Cholesterol phosphate derivatives: synthesis and incorporation into a phosphatase and calcium-sensitive triggered release liposome

A series of Cholesterol derivatives that position a phosphate monoester at increasing distance from the sterol ring system was synthesized, and their utility as a triggered release Liposome tested. Stable anionic liposomes consisting of the novel Cholesterol phosphate derivatives and dioleoylphosphatidylethanolamine (DOPE) can be induced to collapse upon phosphatase-catalyzed removal of the phosphate group. Control liposomes containing DOPE and Cholesterol phosphate or phosphatidic acid, which are not Phosphatase substrates, do not undergo phosphatase-mediated collapse. The phosphatase-sensitive liposomes also collapse in the presence of calcium. The precise concentration of calcium that induces the collapse is controlled by the structure of the Cholesterol phosphate derivative.

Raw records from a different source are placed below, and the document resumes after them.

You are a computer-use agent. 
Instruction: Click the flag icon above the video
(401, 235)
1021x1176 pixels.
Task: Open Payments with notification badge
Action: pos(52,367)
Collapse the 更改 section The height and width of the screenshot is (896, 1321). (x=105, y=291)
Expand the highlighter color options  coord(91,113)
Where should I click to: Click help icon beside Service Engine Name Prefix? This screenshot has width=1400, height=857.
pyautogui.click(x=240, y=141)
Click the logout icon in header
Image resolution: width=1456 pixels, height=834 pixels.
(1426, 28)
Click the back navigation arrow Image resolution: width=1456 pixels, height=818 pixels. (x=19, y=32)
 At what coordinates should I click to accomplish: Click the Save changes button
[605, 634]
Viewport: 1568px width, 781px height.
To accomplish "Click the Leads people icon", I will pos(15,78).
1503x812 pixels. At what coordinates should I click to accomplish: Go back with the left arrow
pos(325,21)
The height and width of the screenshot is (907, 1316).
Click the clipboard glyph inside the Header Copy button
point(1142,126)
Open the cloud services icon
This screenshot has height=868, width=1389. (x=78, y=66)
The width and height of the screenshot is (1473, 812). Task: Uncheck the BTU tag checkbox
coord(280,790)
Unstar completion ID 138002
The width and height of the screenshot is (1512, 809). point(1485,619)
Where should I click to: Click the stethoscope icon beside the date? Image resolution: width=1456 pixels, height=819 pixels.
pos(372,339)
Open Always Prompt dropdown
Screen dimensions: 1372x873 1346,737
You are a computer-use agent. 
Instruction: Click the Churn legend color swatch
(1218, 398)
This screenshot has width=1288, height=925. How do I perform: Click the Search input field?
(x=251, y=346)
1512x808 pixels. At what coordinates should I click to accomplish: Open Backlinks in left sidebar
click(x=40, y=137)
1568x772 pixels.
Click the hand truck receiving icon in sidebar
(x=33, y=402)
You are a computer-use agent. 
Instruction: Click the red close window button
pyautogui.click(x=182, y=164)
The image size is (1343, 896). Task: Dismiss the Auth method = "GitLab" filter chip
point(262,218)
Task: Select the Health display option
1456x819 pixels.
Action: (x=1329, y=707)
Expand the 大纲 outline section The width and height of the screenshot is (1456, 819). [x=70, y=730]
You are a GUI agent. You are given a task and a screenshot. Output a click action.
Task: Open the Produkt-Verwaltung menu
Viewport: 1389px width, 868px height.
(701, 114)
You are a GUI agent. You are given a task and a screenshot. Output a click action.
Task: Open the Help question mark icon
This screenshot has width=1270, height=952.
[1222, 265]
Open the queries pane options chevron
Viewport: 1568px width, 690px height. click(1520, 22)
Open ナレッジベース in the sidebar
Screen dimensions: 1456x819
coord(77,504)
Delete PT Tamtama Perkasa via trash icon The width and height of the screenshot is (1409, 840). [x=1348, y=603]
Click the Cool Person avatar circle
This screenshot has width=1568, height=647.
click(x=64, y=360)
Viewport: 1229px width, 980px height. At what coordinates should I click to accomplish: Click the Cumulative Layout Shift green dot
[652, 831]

Plasmid DNA encoding luciferase, encapsulated in the Cholesterol derivative/DOPE liposomes, transfected cells in vitro. The level of transfection is dependent upon the Cholesterol derivative and is mediated by both a calcium-independent and a calcium-dependent pathway; however, the involvement of Phosphatase in the latter mechanism is not yet resolved. The transfection efficiency is between 10(6) and 10(7) of luciferase activity in relative LIGHT units per milligram of protein, which is similar to transfection values reported using other triggered release liposomes.